After creating boxplots of gap lengths for each cohort, we performed Wilcoxon rank sum exact test (SAS, version 9.2; SAS Institute Inc, Cary, NC) to determine if gap days differed by cohort. For the nested group of regular PPI users, we also determined the number and percentage of patients having more than 10- and 30-day gaps as a proxy measure for quality. The latter is considered a significant gap in therapy as a consensus quality-of-care standard for many classes of chronic drugs.19
Measuring Clinician Satisfaction. We also developed a survey to assess the adoption and satisfaction of the IA process among prescribers. The survey inquired about a practice’s use of IA, including provider and patient burden, as well as experience with and perceptions of IA and PA processes. A focus group of 2 physicians and a pharmacist was used to construct survey content (TKT, BDS). The draft survey was then pilot tested with physicians from 4 unaffiliated practices and was revised based on their responses by a panel familiar with the policy that included a biostatistician, an epidemiologist, a pharmacist, and a physician (TKT, BDS).
The finalized survey was sent from the North Carolina Physician Advisory Group and included a cover letter, the survey, and a postage-paid addressed return envelope.
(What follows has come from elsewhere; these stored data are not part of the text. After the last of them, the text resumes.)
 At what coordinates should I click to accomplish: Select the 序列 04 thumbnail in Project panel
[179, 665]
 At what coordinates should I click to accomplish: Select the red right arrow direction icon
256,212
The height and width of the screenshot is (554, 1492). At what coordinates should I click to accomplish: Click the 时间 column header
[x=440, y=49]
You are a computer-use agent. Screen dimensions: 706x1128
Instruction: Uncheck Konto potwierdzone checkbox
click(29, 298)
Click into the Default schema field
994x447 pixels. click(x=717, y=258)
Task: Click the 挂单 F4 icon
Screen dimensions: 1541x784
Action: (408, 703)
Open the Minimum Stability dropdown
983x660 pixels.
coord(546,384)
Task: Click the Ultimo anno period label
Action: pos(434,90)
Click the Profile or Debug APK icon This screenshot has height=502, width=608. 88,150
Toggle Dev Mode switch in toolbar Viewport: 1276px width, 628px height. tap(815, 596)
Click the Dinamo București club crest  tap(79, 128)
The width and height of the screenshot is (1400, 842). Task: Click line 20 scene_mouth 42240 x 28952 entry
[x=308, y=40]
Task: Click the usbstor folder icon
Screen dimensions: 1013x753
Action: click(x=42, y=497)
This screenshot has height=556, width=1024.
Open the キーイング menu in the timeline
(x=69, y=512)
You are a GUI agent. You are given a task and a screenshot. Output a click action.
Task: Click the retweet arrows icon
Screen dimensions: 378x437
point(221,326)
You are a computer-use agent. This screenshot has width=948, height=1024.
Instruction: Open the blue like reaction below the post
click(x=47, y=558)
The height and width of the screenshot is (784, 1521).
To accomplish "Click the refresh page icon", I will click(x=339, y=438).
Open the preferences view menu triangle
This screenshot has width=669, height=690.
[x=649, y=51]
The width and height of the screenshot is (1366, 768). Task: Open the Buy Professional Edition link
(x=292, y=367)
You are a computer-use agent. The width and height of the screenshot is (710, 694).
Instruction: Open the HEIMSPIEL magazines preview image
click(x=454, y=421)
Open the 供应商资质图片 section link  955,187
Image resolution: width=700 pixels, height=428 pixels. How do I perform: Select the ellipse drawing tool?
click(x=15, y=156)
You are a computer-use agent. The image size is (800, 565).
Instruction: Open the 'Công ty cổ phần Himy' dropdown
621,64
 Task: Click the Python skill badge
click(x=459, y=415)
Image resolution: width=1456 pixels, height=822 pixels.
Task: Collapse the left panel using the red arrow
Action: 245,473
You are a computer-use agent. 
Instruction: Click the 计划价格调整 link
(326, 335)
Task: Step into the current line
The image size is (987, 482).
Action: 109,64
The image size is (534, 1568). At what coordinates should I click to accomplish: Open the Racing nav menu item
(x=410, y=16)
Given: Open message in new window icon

Community Care of North Carolina staff delivered in person a second copy of the survey to nonresponding practices approximately 6 weeks after the initial distribution. Respondents were instructed to answer on behalf of their practice and were selected based on convenience (any prescriber in the practice could respond). Receipt of completed surveys and responses were entered into a spreadsheet (EXCEL, version 2003; Microsoft, Redmond, WA).
Responses to the survey were summarized as frequencies (number and percentage) for each stratum and in aggregate with weighted and unweighted results. For each prescribing volume stratum, weighting was based on initial sampling proportions for each group. X2 Goodness-of-fit test was used to determine if responses differed between practices with varying volumes of PPI prescribing. X2 Contingency table test was applied to the Likert-type scale survey item.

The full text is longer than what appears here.